Abbreviations: CAT, COPD Assessment Test; COPD, chronic obstructive pulmonary disease; FEV1, forced expiratory volume in 1 second; FVC, forced vital capacity; GOLD, Global Initiative for Chronic Obstructive Lung Disease; ICS, inhaled corticosteroids; LABA, long-acting β2-agonist; LAMA, long-acting muscarinic antagonist; mMRC, modified Medical Research Council dyspnea scale.

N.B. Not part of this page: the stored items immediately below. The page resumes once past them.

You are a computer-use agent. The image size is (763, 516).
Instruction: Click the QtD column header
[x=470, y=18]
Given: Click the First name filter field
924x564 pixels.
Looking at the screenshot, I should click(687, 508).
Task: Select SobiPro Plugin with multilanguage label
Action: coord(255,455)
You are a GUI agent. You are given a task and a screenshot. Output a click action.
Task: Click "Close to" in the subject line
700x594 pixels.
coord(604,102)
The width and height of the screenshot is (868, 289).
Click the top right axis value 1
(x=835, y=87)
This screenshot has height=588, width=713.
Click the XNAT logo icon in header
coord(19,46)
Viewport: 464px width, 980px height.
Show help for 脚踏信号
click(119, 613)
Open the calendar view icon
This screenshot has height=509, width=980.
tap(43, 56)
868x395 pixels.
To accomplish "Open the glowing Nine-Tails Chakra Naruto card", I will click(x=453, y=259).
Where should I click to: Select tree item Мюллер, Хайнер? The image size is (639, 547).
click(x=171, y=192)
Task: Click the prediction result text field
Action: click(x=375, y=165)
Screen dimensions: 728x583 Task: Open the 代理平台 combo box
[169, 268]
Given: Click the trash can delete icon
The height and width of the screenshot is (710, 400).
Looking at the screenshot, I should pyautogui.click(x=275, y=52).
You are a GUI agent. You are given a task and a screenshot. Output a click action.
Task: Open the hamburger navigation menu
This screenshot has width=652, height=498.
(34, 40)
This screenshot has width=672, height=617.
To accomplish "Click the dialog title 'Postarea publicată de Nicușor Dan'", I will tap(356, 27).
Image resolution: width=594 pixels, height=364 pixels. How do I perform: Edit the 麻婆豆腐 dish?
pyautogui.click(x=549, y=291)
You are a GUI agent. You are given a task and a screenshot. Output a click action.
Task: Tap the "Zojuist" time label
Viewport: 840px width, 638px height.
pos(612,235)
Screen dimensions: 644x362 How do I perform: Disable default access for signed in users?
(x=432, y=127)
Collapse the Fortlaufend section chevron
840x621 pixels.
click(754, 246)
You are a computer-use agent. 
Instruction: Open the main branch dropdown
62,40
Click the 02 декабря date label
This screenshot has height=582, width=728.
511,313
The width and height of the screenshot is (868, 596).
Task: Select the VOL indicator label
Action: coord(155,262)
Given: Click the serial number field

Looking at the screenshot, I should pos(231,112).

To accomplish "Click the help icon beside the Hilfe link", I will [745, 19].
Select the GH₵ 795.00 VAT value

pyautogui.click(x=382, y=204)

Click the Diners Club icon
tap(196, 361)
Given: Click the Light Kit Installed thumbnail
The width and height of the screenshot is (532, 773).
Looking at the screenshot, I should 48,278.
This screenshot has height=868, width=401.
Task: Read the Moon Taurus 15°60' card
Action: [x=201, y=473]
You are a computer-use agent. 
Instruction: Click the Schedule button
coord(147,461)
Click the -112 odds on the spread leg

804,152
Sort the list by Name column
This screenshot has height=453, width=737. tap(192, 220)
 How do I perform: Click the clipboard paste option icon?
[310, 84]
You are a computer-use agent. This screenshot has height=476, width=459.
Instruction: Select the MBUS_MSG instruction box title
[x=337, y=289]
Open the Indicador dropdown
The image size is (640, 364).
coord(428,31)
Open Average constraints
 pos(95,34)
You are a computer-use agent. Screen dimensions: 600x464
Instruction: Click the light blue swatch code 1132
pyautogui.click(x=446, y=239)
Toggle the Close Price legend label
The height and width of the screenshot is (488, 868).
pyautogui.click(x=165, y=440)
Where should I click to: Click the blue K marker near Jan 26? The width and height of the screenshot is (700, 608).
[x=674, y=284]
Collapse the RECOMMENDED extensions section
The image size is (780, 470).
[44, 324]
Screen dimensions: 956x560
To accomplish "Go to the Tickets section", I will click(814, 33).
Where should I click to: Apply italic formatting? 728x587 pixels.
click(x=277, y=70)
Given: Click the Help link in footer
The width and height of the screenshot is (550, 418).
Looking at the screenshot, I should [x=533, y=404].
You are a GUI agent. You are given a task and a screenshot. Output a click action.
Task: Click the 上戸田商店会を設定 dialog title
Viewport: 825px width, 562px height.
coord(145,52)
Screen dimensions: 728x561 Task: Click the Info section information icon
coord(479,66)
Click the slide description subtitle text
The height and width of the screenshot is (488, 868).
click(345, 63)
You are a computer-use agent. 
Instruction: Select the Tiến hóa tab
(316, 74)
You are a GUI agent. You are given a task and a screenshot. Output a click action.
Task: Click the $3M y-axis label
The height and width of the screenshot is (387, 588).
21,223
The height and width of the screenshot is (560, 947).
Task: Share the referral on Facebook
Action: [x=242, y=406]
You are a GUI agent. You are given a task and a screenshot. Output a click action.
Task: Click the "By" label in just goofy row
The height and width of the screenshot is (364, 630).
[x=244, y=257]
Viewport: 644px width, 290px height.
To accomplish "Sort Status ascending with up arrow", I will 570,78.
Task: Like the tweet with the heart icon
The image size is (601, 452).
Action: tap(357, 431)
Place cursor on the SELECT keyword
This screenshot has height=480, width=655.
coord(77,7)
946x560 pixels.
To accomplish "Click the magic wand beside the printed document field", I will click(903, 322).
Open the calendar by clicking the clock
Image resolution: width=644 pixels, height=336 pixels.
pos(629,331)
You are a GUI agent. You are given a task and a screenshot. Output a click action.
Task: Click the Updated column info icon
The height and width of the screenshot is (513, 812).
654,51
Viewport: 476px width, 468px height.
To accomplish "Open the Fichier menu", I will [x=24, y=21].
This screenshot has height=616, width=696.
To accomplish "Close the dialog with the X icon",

Notes: Reproduced with permission from Global Initiative for Chronic Obstructive Lung Disease. Global Strategy for Prevention, Diagnosis, and Management of Chronic Obstructive Pulmonary Disease. 2020. https://goldcopd.org.5
Despite recommendations, spirometry is not regularly used in clinical practice.27 Underuse of spirometry in primary care settings is attributed to uncertainty about the benefit of COPD diagnosis, lack of time and resources, unfamiliarity with the technique, and/or difficulty in interpreting results.28,29 However, spirometry is required to confirm a COPD diagnosis, can be performed in primary care practice using an office-based system,30 and is a billable procedure reimbursed by payors. Although patients can be referred to specialists and hospitals for spirometry, follow-through may be limited; therefore, spirometry can and should be done in primary care offices.31
Assessment of Airflow Limitation Severity, Symptoms, and Exacerbation Frequency
Once a COPD diagnosis is confirmed, spirometry findings can also be used to determine the severity of airflow limitations (Figure 2), which is based on the patient’s FEV1 relative to normal values.5 However, treatment decisions are based on symptoms and history of exacerbations treated at home and in the hospital. Per the GOLD 2019 report, symptom burden and exacerbation frequency in the prior year are used to categorize patients into GOLD group A (few symptoms and 0–1 exacerbations not leading to hospitalization), group B (more symptoms and 0–1 exacerbations not leading to hospitalization), group C (few symptoms but ≥2 exacerbations or ≥1 exacerbation leading to hospitalization), or group D (more symptoms and ≥2 exacerbations or ≥1 exacerbation leading to hospitalization) to guide initial pharmacological therapy (Figure 2).5
Treatment of COPD
After categorizing a patient as belonging to GOLD group A, B, C, or D, the GOLD treatment algorithm (Figure 2) can be used to determine appropriate initial pharmacological treatment, which should be complemented with nonpharmacological approaches as appropriate.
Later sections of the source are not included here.